The last three decades of the Brooklyn’s great leap forward was spurred by several looming real estate families, not least among them the Ratners’ with MetroTech and Atlantic Center, the Muss family with its Renaissance Plaza project and the Walentas father-and-son duo with the creation of Dumbo.
Meanwhile, the Cayre father-and-son duo developed two Montague sites, one on Atlantic now under way and the prized Empire Stores project along the Dumbo waterfront. The Schors family tuned up six Class B buildings in Downtown Brooklyn, and the Laboz family brought H&M, Sephora, Nordstrom Rack and TJMaxx to our fair borough.

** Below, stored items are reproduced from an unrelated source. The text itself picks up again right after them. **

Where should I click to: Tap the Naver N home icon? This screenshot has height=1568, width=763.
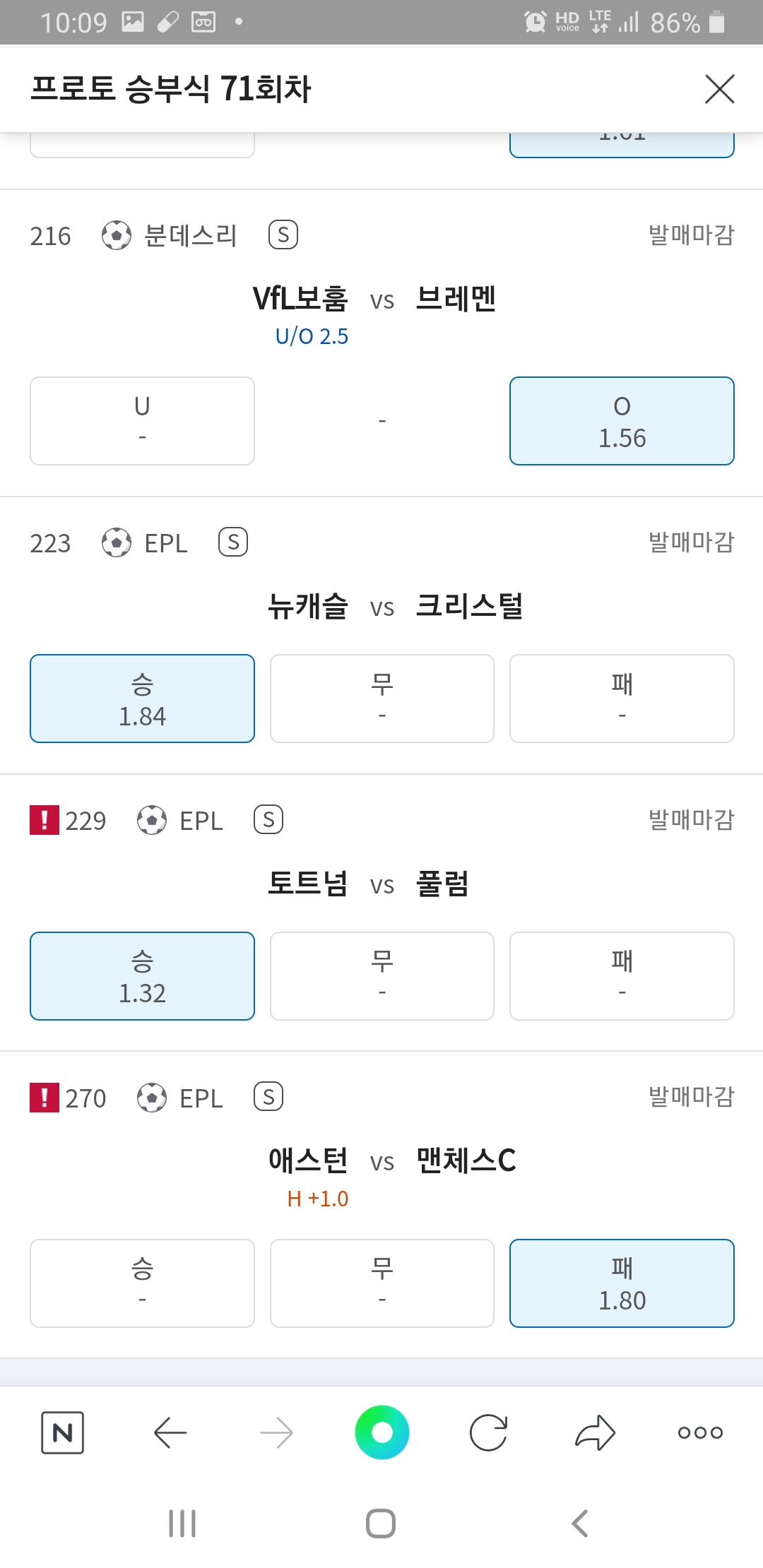pos(63,1432)
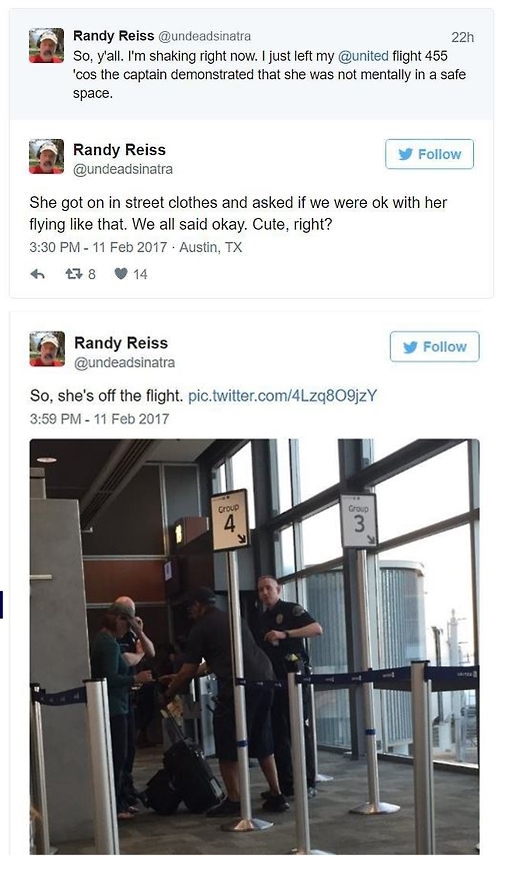The width and height of the screenshot is (512, 873).
Task: Open the avatar in the top 22h tweet
Action: (46, 46)
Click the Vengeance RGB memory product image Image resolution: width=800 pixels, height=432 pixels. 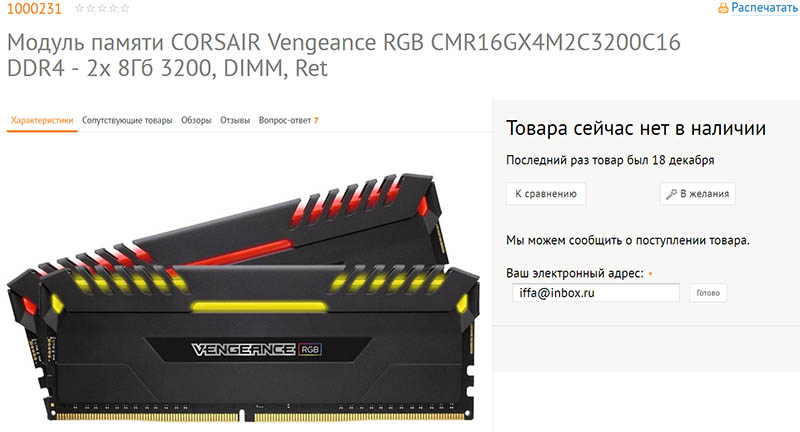click(x=243, y=297)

Rumor has it that a large yet-to-be identified Boston institutional outfit ‘woke up’ the Bible & Tract Society (Watchtower) to the opportunity to sell their lovely Dumbo property six-pack by the Brooklyn Bridge. After overcoming heated competition, Live/Work, RFR and Kushner Companies, which owns The Commercial Observer, purchased these properties.
These, of course, are major new players in the Brooklyn real estate industry.
Following in the footsteps of the huge local REIT SL Green (SLG)’s successful turn-around of our biggest prewar office property, 16 Court Street, institutional investors are stepping far forward. Invesco is involved in a big, to-be-named later commercial site while Acadia is behind CityPoint and Carlyle is doing 71 Smith, the large mixed use job near the court offices along nearby Court Street.
Many more who wish to remain nameless are trying to get in.
All this is a sign of both market maturity and Brooklyn’s fame, bringing higher prices and blue chip developers, while creating more Brooklyn successes.